Prep Time 15 minutes mins
Cook Time 10 minutes mins
Total Time 25 minutes mins
- 1 (11.5-ounce) package Fresh Express® Sweet Kale Chopped Salad Kit
- 4 ounces rice noodles
- 1 tbsp sesame oil
- 2 cloves garlic, minced
- 1 tsp fresh ginger, grated
- 2 cups shelled edamame (thawed if frozen)
- 1 red bell pepper, thinly sliced
- 1 cup shredded carrots
Sauce:
- 3 tbsp low-sodium soy sauce
- 1 tbsp rice vinegar
- 1 tbsp maple syrup or honey
- 1–2 tsp sriracha (optional, for heat)
- 1 tbsp peanut butter or tahini
- Juice of ½ lime
To finish:
- Poppyseed dressing (from the kit)
- Pumpkin seeds (from the kit)
- Optional: chopped cilantro + green onions + crushed peanuts or cashews
Cook the rice noodles according to package directions, then drain and rinse with cold water so they don’t stick. Set aside.

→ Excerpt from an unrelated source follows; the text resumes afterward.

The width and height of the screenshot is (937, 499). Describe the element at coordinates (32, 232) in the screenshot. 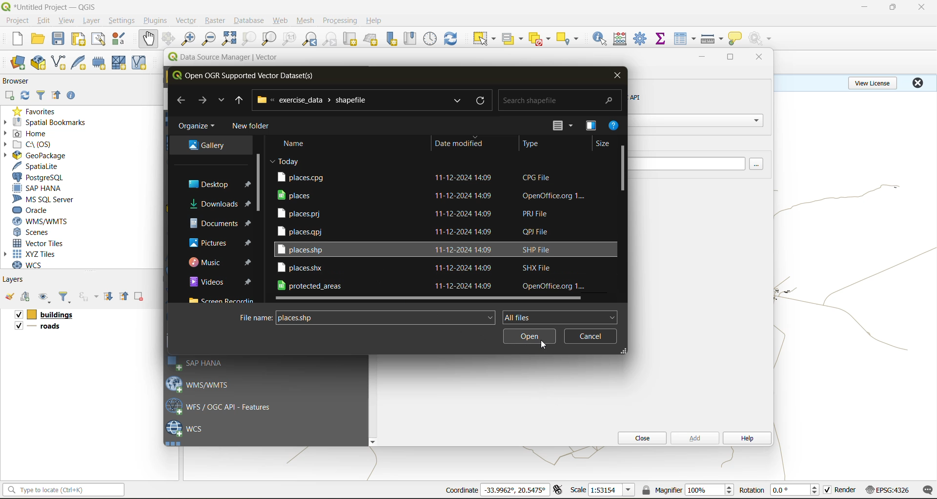

I see `scenes` at that location.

In a large pan, heat the sesame oil over medium heat. Add the garlic and ginger and cook for about 30 seconds until fragrant.
Add the edamame, bell pepper, and carrots. Sauté for 3–4 minutes until slightly softened but still have some crunch.
In a small bowl, whisk together the soy sauce, rice vinegar, maple syrup, sriracha, peanut butter, and lime juice until smooth.
Add the cooked noodles and the Fresh Express® Sweet Kale greens into the pan. Pour the sauce over everything and toss well until the greens slightly wilt and everything is coated.
Remove from heat and drizzle with a little of the poppyseed dressing for that sweet + tangy contrast.
Top with pumpkin seeds, and any extras like cilantro, green onions, or crushed nuts.